From a histological point of view, Harris lines are formed during the periods when cessation of growth in the epiphysis coincides with the continuing growth of the diaphysis (dissociation of the rates of chondroplasia and osteogenesis). With time, after the traumatic or stress episode, the pace of growth of both elements eventually recovers (Follis, Park, 1952). As a result, the medullar trabeculae form condensations of increased mineral density. The formation of the lines is associated with three periods of the most intense growth of the body, i.e. the first year of life, 5–7 years, 11–12 years (girls) and 15–16 years (boys). This is a physiological reaction of bone tissue on a spectrum of negative factors (Gindhart, 1973). According to some clinical studies, Harris lines can disappear in adults and elderly people as a result of remodeling of the cortical layer (Garn, Schwager, 1967).

The link between the appearance of Harris lines and adverse developmental conditions was established clinically, thus providing a theoretical base for X-ray studies of this marker in archaeological collections. The lines have been assumed to be “indicators or ‘memory’ of previous growth disruption and stress in an archeological population” (Goodman, Clark, 1981: 35) and were employed for assessing the health conditions of skeletal individuals during their childhood and adolescence (McHenry, 1968; Goodman, Clark, 1981; Hughes, Heylings, Power, 1996; Buzhilova et al., 2013; Mednikova, Engovatova, Tarasova, 2015). Thus, Harris lines have been used as markers of dietary and/or physiological stress. The number and frequency of the lines in the tibia can be utilized to determine the time of their formation during growth and to model the periods of physiological stress in individuals (Hummert, Van Gerven, 1985; Byers, 1991; Ameen et al., 2005).
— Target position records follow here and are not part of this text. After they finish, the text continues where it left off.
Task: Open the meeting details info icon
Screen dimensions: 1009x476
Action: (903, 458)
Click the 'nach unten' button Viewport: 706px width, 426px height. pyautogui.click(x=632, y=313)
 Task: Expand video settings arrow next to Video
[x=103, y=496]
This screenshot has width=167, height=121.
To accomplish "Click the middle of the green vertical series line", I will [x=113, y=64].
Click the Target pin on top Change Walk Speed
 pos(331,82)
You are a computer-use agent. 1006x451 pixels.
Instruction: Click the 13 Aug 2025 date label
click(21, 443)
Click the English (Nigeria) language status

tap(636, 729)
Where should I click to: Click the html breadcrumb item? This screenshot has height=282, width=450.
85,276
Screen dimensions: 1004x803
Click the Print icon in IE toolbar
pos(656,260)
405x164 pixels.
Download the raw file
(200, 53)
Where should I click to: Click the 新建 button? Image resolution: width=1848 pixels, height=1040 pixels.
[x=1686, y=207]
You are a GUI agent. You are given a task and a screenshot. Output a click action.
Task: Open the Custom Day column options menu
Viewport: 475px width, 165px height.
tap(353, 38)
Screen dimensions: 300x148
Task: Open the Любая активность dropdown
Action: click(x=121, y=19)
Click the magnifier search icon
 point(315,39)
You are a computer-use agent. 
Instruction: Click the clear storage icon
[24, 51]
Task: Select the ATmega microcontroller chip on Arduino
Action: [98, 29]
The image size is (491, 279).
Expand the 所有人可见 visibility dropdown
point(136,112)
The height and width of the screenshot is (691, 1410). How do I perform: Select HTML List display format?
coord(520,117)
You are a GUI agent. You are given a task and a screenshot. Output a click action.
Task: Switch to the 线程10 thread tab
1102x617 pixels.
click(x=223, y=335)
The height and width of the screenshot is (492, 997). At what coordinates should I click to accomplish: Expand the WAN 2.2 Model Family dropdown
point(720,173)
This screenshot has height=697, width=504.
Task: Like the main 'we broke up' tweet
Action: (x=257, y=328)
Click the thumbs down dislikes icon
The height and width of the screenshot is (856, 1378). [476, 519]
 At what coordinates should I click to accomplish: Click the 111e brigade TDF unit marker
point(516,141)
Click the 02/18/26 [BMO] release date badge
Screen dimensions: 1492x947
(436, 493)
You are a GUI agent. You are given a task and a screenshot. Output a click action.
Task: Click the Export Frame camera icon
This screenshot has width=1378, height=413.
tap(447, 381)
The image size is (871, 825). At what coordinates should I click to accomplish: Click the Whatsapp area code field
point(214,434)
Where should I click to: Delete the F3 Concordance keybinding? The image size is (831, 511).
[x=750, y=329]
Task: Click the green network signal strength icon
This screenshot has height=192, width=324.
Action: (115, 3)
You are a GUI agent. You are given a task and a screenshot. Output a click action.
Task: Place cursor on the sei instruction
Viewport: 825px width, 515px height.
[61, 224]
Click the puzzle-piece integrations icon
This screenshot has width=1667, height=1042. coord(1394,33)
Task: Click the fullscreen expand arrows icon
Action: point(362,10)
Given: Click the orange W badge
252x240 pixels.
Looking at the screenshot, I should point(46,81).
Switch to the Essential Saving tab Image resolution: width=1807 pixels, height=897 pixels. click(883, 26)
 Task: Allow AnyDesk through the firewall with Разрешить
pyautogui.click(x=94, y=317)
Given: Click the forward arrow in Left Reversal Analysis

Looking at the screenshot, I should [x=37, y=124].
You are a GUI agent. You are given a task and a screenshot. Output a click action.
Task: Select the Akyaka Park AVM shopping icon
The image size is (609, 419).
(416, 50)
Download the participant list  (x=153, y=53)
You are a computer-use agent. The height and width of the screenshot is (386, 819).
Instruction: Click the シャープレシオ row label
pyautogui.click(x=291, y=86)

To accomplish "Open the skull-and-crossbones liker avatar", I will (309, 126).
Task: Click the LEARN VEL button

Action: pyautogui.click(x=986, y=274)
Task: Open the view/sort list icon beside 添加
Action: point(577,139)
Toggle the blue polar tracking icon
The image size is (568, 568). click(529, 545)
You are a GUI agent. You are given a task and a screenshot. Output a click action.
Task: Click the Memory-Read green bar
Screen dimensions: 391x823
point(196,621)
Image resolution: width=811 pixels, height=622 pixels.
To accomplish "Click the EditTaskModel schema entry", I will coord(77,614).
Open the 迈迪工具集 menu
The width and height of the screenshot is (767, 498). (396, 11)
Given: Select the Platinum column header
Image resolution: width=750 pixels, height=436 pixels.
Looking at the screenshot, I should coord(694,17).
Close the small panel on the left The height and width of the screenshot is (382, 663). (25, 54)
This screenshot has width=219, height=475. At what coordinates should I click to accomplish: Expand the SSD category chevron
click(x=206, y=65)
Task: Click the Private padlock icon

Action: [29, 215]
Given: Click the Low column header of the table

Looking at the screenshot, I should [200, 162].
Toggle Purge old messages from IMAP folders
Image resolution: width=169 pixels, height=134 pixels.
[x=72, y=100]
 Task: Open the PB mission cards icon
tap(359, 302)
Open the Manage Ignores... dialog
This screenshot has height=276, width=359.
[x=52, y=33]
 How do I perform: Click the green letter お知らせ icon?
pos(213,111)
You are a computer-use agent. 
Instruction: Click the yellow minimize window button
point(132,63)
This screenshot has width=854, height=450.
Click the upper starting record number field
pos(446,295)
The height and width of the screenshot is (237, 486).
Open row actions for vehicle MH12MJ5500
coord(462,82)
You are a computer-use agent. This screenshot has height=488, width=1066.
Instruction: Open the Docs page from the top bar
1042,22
In a study comparing the ancient and modern populations of the same area of Switzerland (Ameen et al., 2005), Harris lines were present in individuals older than 50 years in both samples. On the basis of this observation, the authors of the study hypothesized that the lines could form later in life (not during childhood or adolescence) and be related, not to growth arrests, but to chronic diseases (degenerative changes in the cortical layer, including osteoarthritis, osteoporosis, etc.) or trauma (lower limb fractures, etc.) (Ibid.). That study only reported the fact of detection of Harris lines in adults, but not the mechanism of their formation in such cases. Later, a comparison of X-ray images of the modern people of the Republic of Korea and the Joseon dynasty skeletal collection (16th–18th centuries AD) revealed a higher prevalence of the marker in the medieval sample (Beom et al., 2014). The frequency of Harris lines was higher in females, which was related to their poorer nutrition due to lower social status (Ibid.).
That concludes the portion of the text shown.